**Task to complete**
Will you write out the data exactly, excluding every picture?

[Stored records]

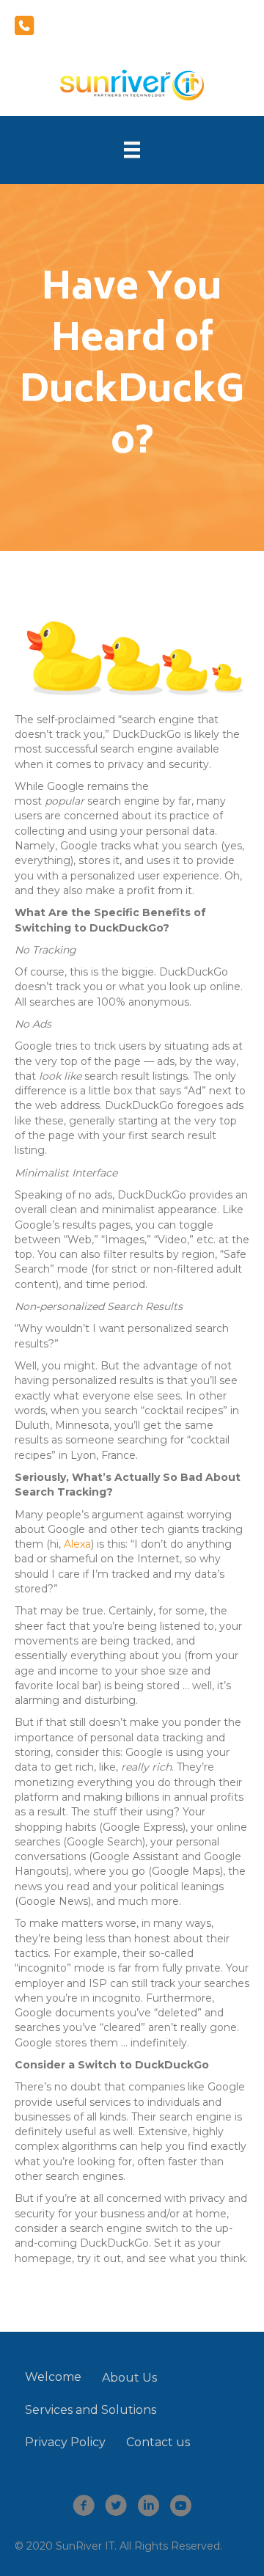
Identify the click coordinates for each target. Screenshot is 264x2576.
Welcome (53, 2377)
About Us (129, 2378)
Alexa (77, 1544)
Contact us (158, 2442)
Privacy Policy (65, 2442)
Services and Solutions (90, 2410)
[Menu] (132, 150)
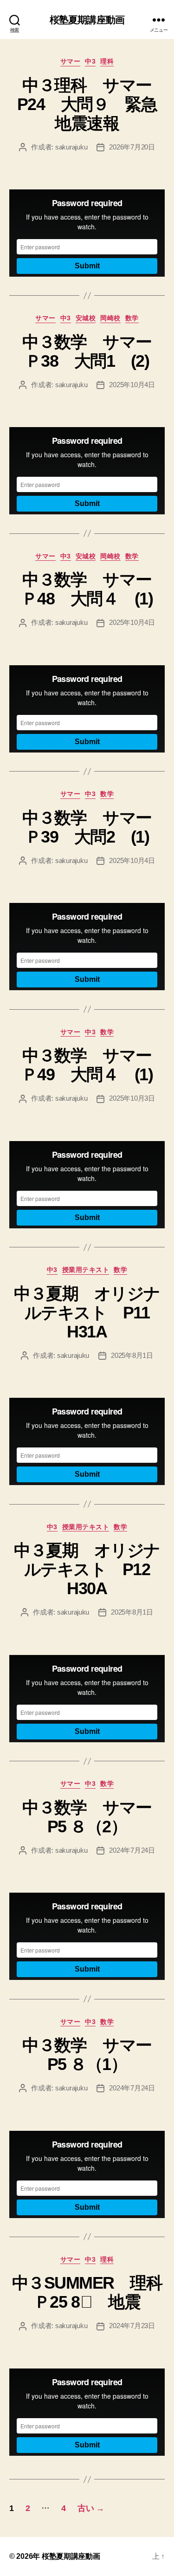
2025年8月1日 (132, 1355)
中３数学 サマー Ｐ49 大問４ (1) (94, 1065)
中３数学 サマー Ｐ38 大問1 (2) (95, 351)
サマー (70, 61)
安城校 (86, 318)
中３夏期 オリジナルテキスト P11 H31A (90, 1312)
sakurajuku (71, 147)
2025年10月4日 (132, 385)
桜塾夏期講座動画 (87, 20)
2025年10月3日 (132, 1098)
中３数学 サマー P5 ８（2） (95, 1817)
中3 (90, 61)
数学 (132, 318)
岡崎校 (110, 318)
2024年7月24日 (132, 1850)
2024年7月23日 (132, 2325)
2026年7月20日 (132, 147)
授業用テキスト (86, 1269)
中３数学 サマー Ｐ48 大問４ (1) (94, 589)
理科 (107, 61)
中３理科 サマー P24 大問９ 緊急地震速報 (92, 104)
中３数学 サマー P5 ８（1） (95, 2055)
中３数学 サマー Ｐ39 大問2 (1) (95, 827)
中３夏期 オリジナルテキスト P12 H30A (90, 1569)
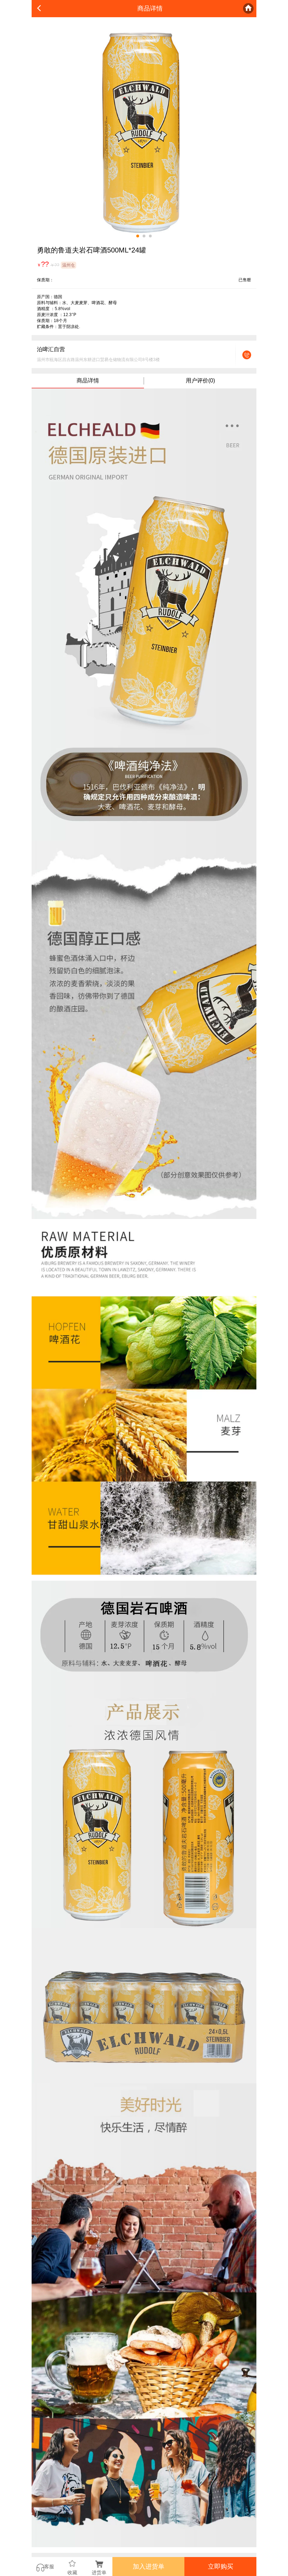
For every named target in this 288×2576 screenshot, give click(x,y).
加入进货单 (148, 2566)
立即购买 (220, 2566)
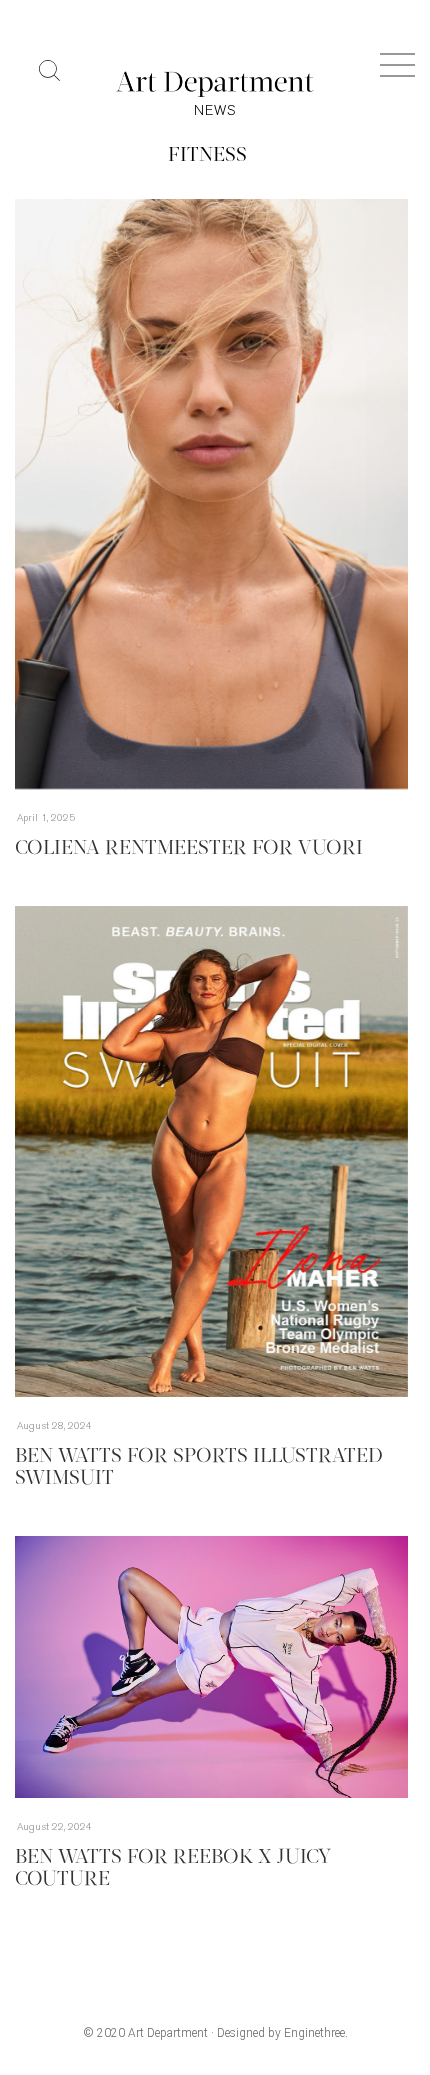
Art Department (168, 2033)
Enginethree (314, 2033)
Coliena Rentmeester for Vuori (189, 849)
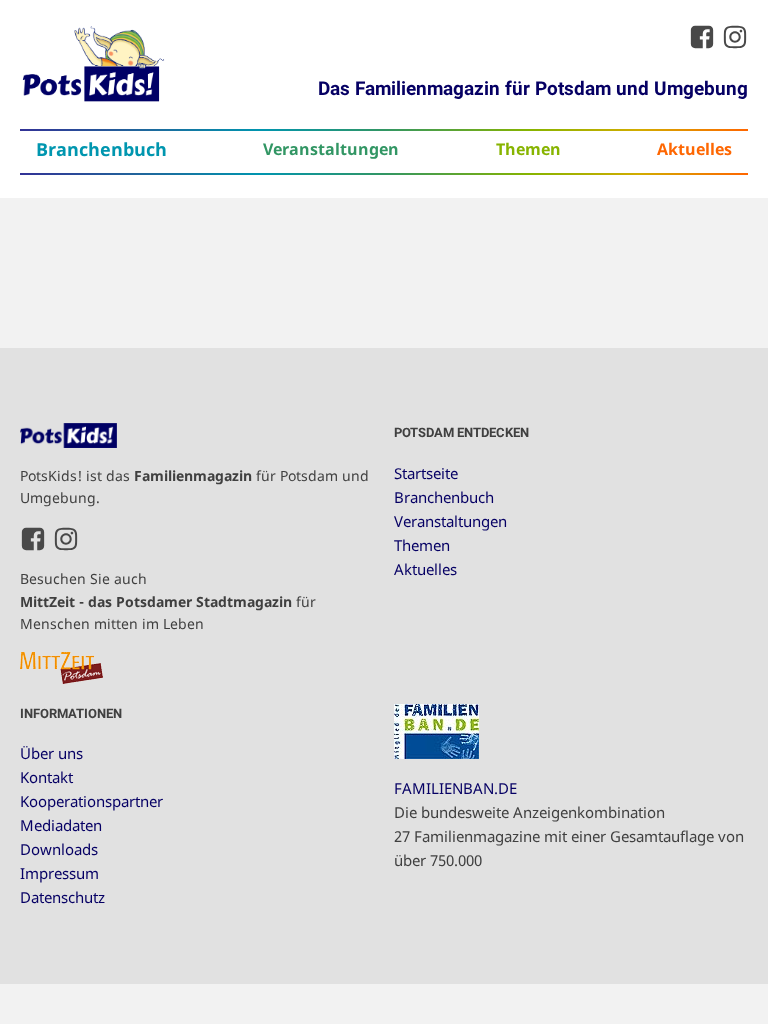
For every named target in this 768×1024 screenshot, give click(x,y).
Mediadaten (61, 825)
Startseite (426, 473)
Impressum (59, 873)
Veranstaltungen (331, 148)
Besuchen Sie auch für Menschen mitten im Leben (168, 601)
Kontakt (46, 777)
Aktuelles (694, 148)
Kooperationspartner (91, 801)
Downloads (59, 849)
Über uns (51, 753)
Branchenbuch (101, 149)
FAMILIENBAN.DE (455, 788)
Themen (528, 148)
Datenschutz (62, 897)
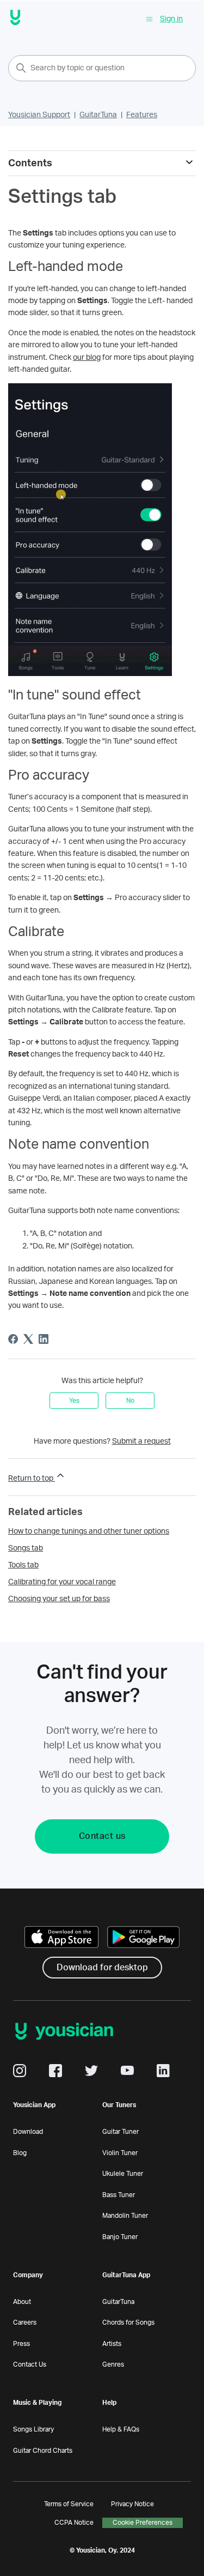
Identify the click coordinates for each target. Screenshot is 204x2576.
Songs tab (25, 1548)
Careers (24, 2322)
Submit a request (141, 1441)
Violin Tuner (120, 2153)
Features (141, 115)
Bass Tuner (118, 2195)
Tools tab (23, 1565)
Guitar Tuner (120, 2131)
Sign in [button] (171, 19)
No (130, 1400)
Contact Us (29, 2364)
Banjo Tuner (120, 2237)
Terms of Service (69, 2504)
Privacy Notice (132, 2504)
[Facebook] (13, 1339)
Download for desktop (102, 1967)
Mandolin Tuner (125, 2215)
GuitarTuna (98, 115)
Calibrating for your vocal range (62, 1582)
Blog (20, 2153)
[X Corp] (28, 1339)
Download (28, 2131)
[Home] (15, 19)
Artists (111, 2343)
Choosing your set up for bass (59, 1599)
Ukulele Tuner (122, 2173)
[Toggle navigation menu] (149, 19)
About (22, 2302)
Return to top (31, 1478)
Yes (74, 1400)
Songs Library (33, 2429)
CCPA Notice (74, 2522)
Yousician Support (39, 115)
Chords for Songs (128, 2322)
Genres (113, 2364)
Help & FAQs (120, 2429)
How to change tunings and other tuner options (88, 1531)
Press (21, 2343)
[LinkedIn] (43, 1339)
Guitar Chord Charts (42, 2450)
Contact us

**Output of the task**
Identify the click coordinates for each target. Screenshot is 264x2576.
Welcome (53, 2377)
About Us (129, 2378)
Alexa (77, 1544)
Contact us (158, 2442)
Privacy Policy (65, 2442)
Services and Solutions (90, 2410)
[Menu] (132, 150)
2025年8月1日 (132, 1355)
中３数学 サマー Ｐ49 大問４ (1) (94, 1065)
中３数学 サマー Ｐ38 大問1 (2) (95, 351)
サマー (70, 61)
安城校 (86, 318)
中３夏期 オリジナルテキスト P11 H31A (90, 1312)
sakurajuku (71, 147)
2025年10月4日 (132, 385)
桜塾夏期講座動画 (87, 20)
2025年10月3日 (132, 1098)
中３数学 サマー P5 ８（2） (95, 1817)
中3 (90, 61)
数学 (132, 318)
岡崎校 (110, 318)
2024年7月24日 (132, 1850)
2024年7月23日 (132, 2325)
2026年7月20日 (132, 147)
授業用テキスト (86, 1269)
中３数学 サマー Ｐ48 大問４ (1) (94, 589)
理科 (107, 61)
中３理科 サマー P24 大問９ 緊急地震速報 (92, 104)
中３数学 サマー P5 ８（1） (95, 2055)
中３数学 サマー Ｐ39 大問2 (1) (95, 827)
中３夏期 オリジナルテキスト P12 H30A (90, 1569)
For every named target in this 288×2576 screenshot, give click(x,y).
加入进货单 (148, 2566)
立即购买 (220, 2566)
Art Department (168, 2033)
Enginethree (314, 2033)
Coliena Rentmeester for Vuori (189, 849)
For every named target in this 768×1024 screenshot, give click(x,y).
Mediadaten (61, 825)
Startseite (426, 473)
Impressum (59, 873)
Veranstaltungen (331, 148)
Besuchen Sie auch für Menschen mitten im Leben (168, 601)
Kontakt (46, 777)
Aktuelles (694, 148)
Kooperationspartner (91, 801)
Downloads (59, 849)
Über uns (51, 753)
Branchenbuch (101, 149)
FAMILIENBAN.DE (455, 788)
Themen (528, 148)
Datenschutz (62, 897)
Identify the click coordinates for each target. Screenshot is 204x2576.
Songs tab (25, 1548)
Careers (24, 2322)
Submit a request (141, 1441)
Violin Tuner (120, 2153)
Features (141, 115)
Bass Tuner (118, 2195)
Tools tab (23, 1565)
Guitar Tuner (120, 2131)
Sign in [button] (171, 19)
No (130, 1400)
Contact Us (29, 2364)
Banjo Tuner (120, 2237)
Terms of Service (69, 2504)
Privacy Notice (132, 2504)
[Facebook] (13, 1339)
Download for desktop (102, 1967)
Mandolin Tuner (125, 2215)
GuitarTuna (98, 115)
Calibrating for your vocal range (62, 1582)
Blog (20, 2153)
[X Corp] (28, 1339)
Download (28, 2131)
[Home] (15, 19)
Artists (111, 2343)
Choosing your set up for bass (59, 1599)
Ukulele Tuner (122, 2173)
[Toggle navigation menu] (149, 19)
About (22, 2302)
Return to top (31, 1478)
Yes (74, 1400)
Songs Library (33, 2429)
CCPA Notice (74, 2522)
Yousician Support (39, 115)
Chords for Songs (128, 2322)
Genres (113, 2364)
Help & FAQs (120, 2429)
How to change tunings and other tuner options (88, 1531)
Press (21, 2343)
[LinkedIn] (43, 1339)
Guitar Chord Charts (42, 2450)
Contact us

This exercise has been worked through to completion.